In fact, Hevesi says, "While wages increased [in Rockaway] in 2004, the average salary in Rockaway that year was the lowest of any region in Queens."
In fact, the report says that the average salary earned by those who work in Rockaway was $34,217 in 2004, far below that of other regions in Queens and New York City as a whole.
For example, the average salary earned by those working in western Queens (Astoria, LIC, Corona) was $41,140.
Part of the problem that Rockaway faces, according to the report, is that has both a high percentage of those younger than 20 years of age (31.5 percent as against 25.2 percent for the rest of the borough) as well as a high percentage of those over 65 years of age because of the many nursing homes on the peninsula.

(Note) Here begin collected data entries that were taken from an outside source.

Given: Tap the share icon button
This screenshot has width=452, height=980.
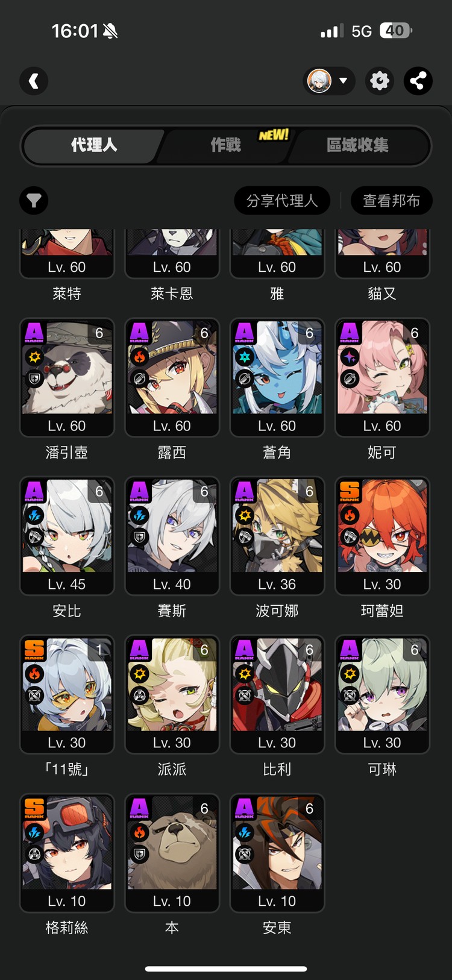Looking at the screenshot, I should pos(418,81).
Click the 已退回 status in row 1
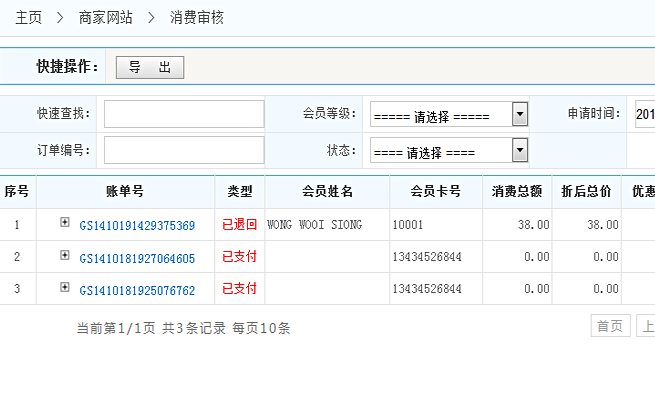Screen dimensions: 655x413 (240, 225)
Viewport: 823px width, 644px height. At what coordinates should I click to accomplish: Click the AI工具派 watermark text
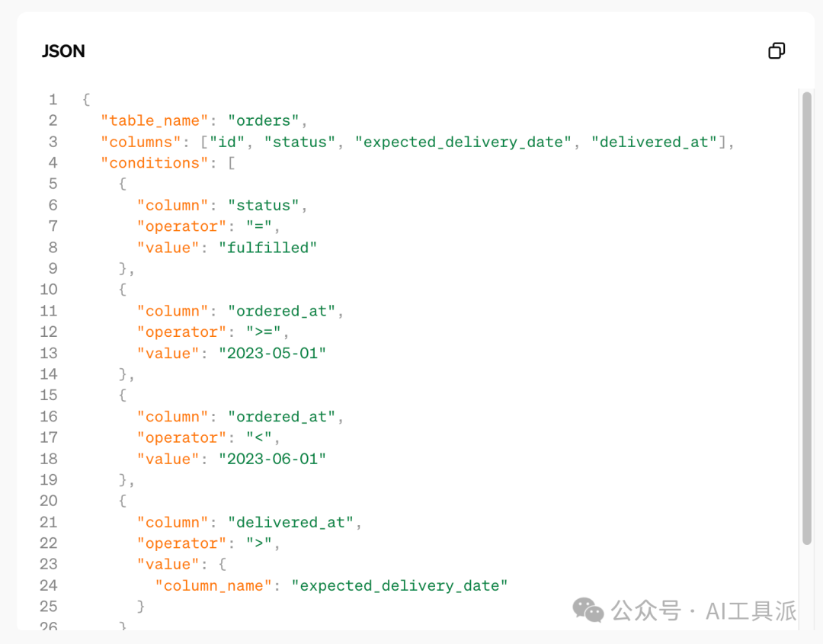click(x=751, y=610)
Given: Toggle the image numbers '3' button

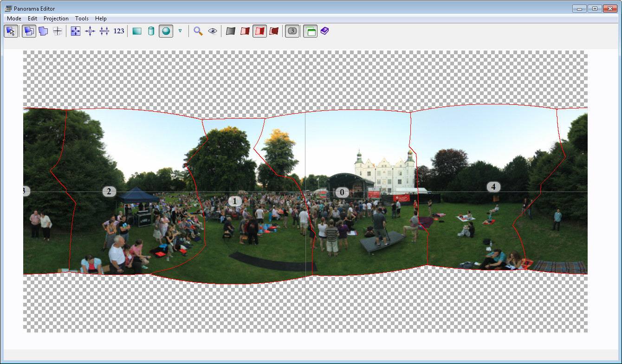Looking at the screenshot, I should (x=292, y=31).
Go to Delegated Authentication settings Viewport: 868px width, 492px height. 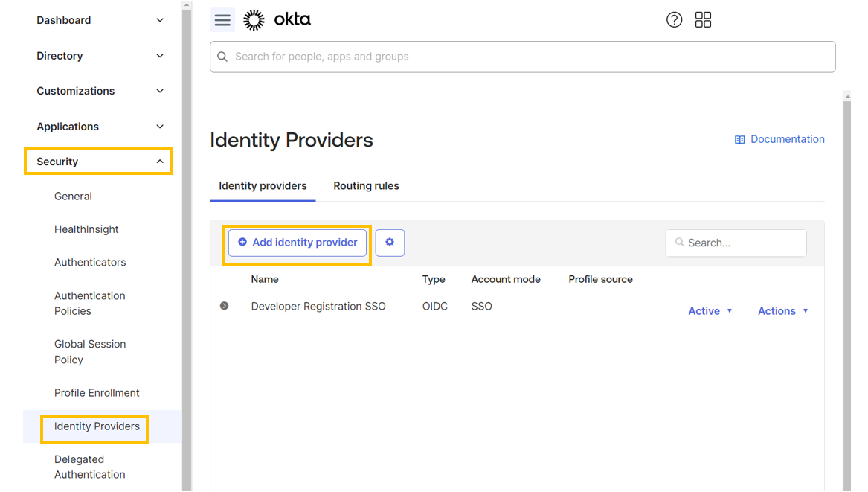coord(89,467)
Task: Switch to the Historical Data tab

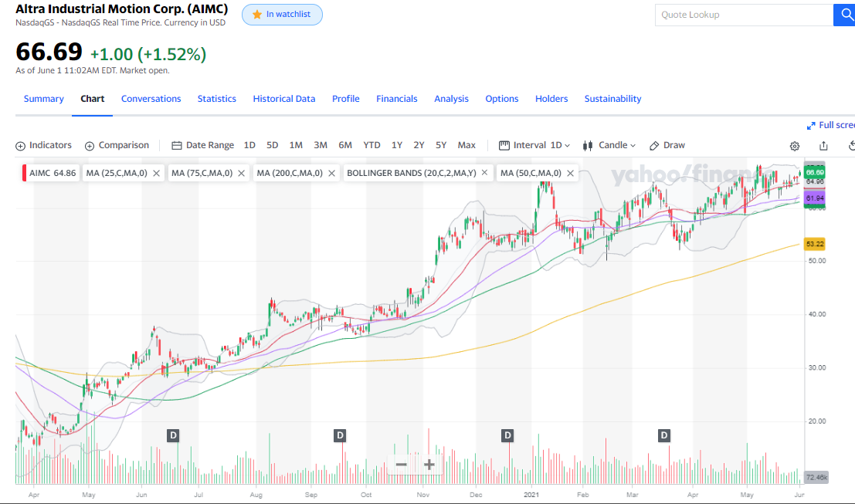Action: pos(283,99)
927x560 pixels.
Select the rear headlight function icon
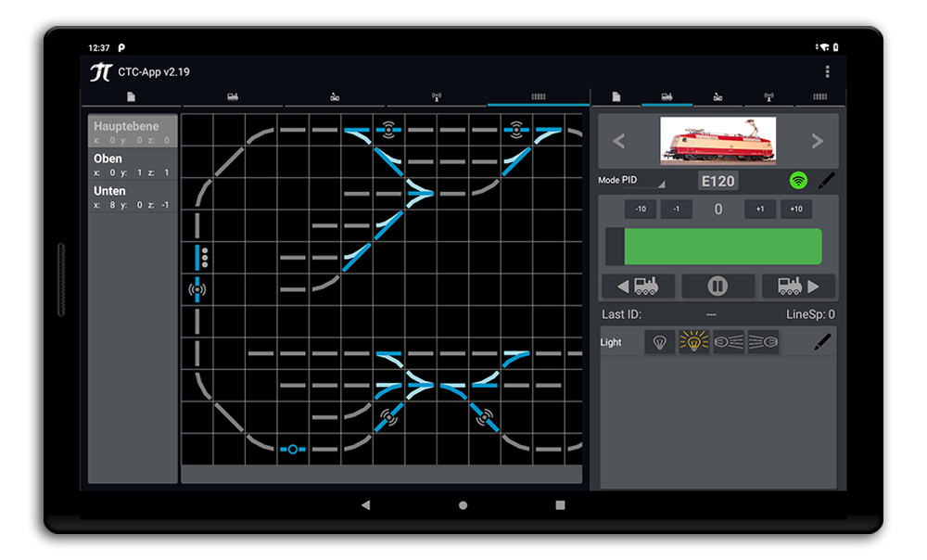click(x=763, y=341)
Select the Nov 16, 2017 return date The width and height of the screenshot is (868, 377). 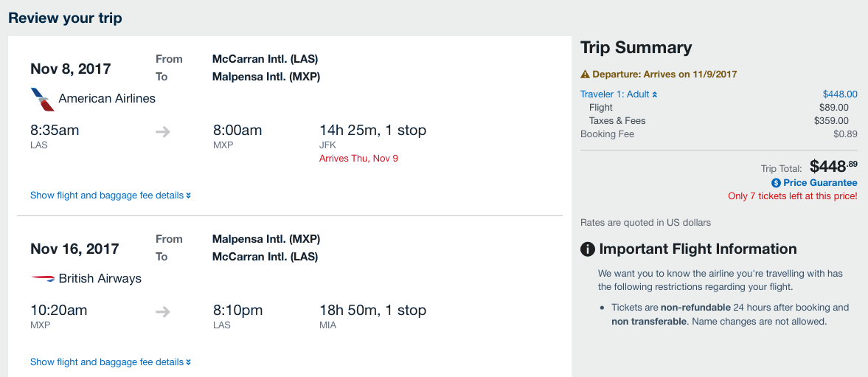(x=74, y=249)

Since manufacturing jobs generally pay more than those in the health care area, many in Rockaway are looking to the Arverne By The Sea development to bring those higher-paying positions to Rockaway. A new plant to manufacture and distribute jeans will soon begin development on the peninsula and more than 250,000 square feet of commercial and retail space is planned for the first phase of that project alone. The Arverne East plan will reportedly include an additional 600,000 square feet of retail and commercial space.
"That will go a long way to moving some of Rockaway's eggs from the health care basket to other areas," the jobs expert said recently. "That is something that Rockaway has needed for nearly 50 years."